Me siento tan viejo algunos días.
Tan viejo...
¿Será culpa de esta profesión de salvajes en la que siempre hay que luchar, convencer y luchar otra vez? En la que nunca se tiene nada ganado, en la que, a punto de cumplir los cincuenta, tengo la impresión de seguir siendo ese estudiante con cara de cansado, atiborrado de cafeína, que repite sin cesar a quien quiere escucharlo «estoy a tope de curro, estoy a tope de curro» y tropieza sobre sus cálculos presentando un enésimo proyecto ante un enésimo jurado, con la única diferencia de que, con los años, la espada de Damocles se ha vuelto aún más afilada.
Pues sí... Ya no se trata de notas ni de pasar o no al curso siguiente, sino de dinero. De mucho, mucho dinero. De dinero, de poder y también de megalomanía.

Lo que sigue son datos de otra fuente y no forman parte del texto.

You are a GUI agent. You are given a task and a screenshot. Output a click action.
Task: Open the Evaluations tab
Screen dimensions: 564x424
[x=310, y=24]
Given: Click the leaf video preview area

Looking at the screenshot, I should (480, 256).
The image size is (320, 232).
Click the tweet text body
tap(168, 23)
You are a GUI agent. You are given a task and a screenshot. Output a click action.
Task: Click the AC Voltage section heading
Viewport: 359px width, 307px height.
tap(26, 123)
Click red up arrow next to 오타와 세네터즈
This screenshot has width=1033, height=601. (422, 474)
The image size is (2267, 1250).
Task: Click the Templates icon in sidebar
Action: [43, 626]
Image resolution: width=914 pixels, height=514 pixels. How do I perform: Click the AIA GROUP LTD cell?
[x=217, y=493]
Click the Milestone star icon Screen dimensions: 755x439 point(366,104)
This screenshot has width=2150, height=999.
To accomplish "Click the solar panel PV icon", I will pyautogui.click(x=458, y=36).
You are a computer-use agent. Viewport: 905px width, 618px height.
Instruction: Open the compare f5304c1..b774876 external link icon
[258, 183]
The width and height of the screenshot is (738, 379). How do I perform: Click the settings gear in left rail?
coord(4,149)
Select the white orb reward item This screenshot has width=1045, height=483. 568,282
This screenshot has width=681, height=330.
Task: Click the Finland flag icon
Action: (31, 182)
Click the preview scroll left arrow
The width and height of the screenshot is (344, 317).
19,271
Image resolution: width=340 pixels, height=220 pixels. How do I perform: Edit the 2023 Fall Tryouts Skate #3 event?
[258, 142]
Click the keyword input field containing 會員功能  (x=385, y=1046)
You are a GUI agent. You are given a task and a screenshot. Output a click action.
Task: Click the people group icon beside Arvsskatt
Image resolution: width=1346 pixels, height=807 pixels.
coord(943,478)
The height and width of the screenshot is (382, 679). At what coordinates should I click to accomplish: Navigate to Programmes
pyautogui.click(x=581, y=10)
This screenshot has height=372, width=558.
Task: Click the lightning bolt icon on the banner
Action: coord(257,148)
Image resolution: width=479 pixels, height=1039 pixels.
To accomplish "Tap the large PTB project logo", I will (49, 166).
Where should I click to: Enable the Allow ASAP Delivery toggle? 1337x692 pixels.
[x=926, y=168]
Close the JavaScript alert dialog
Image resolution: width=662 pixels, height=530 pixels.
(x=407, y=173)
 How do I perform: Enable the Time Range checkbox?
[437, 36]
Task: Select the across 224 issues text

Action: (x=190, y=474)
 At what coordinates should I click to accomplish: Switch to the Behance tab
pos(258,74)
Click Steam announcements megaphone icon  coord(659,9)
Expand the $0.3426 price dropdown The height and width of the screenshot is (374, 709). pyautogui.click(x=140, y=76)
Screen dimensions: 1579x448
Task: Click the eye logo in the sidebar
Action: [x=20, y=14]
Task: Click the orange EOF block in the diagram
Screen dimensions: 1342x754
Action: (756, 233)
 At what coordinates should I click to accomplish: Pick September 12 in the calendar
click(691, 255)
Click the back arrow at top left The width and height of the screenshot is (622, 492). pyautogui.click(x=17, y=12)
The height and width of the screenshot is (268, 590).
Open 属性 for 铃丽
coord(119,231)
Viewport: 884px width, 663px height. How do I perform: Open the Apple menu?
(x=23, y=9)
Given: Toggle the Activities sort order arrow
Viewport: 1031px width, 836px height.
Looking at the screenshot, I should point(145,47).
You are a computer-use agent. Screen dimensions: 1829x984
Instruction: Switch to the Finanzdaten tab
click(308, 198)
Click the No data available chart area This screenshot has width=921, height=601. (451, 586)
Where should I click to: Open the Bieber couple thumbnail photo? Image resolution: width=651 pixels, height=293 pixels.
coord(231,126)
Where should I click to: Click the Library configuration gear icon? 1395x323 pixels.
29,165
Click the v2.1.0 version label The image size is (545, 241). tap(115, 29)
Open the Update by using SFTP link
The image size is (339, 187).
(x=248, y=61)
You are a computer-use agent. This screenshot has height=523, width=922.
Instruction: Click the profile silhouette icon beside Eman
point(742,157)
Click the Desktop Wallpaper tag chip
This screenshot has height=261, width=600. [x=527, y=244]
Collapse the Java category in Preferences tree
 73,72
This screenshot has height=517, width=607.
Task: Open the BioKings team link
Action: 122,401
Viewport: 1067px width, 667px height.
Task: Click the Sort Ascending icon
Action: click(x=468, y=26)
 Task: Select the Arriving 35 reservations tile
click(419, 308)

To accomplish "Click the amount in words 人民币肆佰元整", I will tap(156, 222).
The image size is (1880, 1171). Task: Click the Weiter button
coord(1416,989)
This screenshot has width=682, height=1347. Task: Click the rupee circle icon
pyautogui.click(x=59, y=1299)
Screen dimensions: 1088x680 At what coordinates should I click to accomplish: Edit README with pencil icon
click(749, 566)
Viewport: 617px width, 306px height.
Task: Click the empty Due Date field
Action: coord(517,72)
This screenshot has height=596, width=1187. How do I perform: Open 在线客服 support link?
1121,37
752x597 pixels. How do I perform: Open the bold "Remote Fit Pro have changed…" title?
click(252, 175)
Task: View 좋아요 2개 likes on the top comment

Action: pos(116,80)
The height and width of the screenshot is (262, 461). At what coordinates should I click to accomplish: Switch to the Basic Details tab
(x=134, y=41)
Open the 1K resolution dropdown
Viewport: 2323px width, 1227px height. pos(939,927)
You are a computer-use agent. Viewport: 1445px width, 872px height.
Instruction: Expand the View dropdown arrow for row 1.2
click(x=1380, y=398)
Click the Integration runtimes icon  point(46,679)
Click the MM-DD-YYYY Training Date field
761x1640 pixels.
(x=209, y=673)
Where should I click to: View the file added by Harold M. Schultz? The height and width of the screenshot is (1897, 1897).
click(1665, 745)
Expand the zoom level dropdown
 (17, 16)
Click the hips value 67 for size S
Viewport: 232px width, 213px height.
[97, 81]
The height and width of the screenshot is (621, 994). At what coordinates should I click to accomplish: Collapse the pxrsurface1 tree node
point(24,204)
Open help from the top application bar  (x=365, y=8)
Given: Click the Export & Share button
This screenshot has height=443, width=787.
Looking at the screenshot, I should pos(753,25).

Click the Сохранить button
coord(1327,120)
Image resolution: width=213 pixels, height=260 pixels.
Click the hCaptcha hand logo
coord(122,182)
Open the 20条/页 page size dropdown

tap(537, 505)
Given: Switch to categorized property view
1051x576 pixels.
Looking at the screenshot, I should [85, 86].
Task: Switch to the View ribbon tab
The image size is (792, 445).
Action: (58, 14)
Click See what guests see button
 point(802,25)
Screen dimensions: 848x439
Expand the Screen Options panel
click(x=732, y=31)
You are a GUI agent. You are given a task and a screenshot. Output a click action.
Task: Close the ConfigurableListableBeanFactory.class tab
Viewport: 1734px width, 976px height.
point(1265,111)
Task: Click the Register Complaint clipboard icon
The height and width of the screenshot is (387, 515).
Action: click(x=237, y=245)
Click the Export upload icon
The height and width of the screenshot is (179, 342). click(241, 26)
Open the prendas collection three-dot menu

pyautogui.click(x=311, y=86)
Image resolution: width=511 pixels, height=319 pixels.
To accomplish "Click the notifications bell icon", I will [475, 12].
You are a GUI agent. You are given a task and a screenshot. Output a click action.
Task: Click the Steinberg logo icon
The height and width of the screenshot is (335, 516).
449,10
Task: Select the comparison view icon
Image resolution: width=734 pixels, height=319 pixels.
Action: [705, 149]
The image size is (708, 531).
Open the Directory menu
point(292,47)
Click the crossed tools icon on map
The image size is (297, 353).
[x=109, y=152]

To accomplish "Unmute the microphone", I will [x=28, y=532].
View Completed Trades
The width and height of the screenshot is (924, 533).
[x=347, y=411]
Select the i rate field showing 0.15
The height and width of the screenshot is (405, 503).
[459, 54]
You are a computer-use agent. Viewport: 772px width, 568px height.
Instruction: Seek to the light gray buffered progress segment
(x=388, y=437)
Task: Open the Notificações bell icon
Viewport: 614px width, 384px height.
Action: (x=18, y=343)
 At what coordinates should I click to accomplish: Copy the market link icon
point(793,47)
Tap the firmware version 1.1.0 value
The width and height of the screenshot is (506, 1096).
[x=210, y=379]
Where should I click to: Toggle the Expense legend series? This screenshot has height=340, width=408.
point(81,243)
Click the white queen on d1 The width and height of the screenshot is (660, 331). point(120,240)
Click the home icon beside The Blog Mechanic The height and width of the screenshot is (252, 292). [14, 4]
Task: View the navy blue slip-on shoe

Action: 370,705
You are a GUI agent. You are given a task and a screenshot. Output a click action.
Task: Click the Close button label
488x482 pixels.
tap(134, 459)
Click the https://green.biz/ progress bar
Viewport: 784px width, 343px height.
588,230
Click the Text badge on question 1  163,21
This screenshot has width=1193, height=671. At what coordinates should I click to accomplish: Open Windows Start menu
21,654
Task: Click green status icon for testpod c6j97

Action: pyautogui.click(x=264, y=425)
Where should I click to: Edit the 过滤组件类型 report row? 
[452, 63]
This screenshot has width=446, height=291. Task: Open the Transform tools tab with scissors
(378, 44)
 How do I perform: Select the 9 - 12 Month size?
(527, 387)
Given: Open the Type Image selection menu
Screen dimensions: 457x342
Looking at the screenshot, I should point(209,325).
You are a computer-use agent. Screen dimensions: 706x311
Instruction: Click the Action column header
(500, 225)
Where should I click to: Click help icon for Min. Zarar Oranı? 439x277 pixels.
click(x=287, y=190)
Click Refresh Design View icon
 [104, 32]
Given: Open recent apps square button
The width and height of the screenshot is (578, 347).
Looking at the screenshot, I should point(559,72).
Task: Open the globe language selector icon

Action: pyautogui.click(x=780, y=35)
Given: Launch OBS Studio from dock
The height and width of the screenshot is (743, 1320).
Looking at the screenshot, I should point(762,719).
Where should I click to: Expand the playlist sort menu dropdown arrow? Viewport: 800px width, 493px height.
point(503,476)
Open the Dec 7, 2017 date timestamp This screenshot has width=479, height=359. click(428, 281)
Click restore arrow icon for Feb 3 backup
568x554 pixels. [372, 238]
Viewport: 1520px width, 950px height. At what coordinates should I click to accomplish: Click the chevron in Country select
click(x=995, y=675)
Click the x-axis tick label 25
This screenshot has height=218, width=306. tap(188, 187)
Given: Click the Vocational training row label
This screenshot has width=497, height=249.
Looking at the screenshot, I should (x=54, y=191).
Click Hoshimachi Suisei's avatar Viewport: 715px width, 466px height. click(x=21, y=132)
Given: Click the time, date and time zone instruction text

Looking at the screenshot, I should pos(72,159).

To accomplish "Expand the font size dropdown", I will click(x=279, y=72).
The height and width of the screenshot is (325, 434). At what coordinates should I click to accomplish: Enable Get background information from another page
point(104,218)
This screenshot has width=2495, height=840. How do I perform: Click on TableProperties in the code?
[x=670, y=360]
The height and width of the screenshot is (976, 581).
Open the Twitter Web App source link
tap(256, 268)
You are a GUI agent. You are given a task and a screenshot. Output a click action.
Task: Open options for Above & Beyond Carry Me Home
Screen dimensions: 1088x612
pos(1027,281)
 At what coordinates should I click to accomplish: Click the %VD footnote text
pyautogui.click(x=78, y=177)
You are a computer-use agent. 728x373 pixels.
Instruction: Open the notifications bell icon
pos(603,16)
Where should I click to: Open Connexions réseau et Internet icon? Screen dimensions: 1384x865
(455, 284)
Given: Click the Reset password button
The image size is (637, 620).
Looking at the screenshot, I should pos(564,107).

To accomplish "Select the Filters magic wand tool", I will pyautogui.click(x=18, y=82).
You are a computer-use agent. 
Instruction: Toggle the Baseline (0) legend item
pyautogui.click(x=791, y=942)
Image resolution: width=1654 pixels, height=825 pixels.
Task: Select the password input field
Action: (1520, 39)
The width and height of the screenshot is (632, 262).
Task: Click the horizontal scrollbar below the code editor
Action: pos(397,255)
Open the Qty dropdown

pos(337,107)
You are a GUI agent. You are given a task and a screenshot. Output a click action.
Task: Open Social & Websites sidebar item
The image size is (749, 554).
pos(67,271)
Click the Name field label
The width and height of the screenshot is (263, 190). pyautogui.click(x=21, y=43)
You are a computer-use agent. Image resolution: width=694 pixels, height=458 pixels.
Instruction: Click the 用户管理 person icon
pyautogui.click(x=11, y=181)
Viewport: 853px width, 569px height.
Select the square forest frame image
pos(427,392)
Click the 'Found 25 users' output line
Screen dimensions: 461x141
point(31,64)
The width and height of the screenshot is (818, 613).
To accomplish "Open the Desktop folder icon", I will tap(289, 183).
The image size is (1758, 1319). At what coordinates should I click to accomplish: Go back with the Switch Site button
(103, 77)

Por no hablar del politiqueo. No, por no hablar del politiqueo.
¿O será culpa del amor, quizá? De su...
—¿Y tú, Charles? ¿Qué opinas tú?
—¿Qué, perdona, qué dices?
—¿Qué opinas del museo de las artes primitivas?
—Huy... Hace un montón que no voy... Visité las obras varias veces, pero...
—Bueno, en todo caso —prosigue mi hermana Françoise—, para ir al cuarto de baño, no os cuento el horror... ¡No sé cuánto nos habrá costado ese sitio, pero desde luego han ahorrado en paneles indicadores!
No pude evitar imaginarme la cara de Nouvel y de su equipo, los arquitectos del museo, si hubiesen estado aquí esta noche...
—Bah... pero si está hecho aposta —le contesta el gracioso de su marido—, a ver si te crees tú que los primitivos se andaban con rodeos a la hora de bajarse el taparrabos... ¡En cuanto veían un arbusto, hala!
Bueno, no. Mejor que no estuvieran aquí.
—Doscientos treinta y cinco millones —suelta el otro, el que no tiene nada de gracioso, agarrándose a su servilleta.
Y como los presentes no reaccionan con la rapidez suficiente, añade:
—Hablo en euros, claro. El sitio ése, como tú dices, mi querida Françoise, le habrá costado a los contribuyentes franceses la nadería de... —se saca las gafas y el móvil, pulsa unos botones y cierra los ojos— mil quinientos cuarenta millones de francos.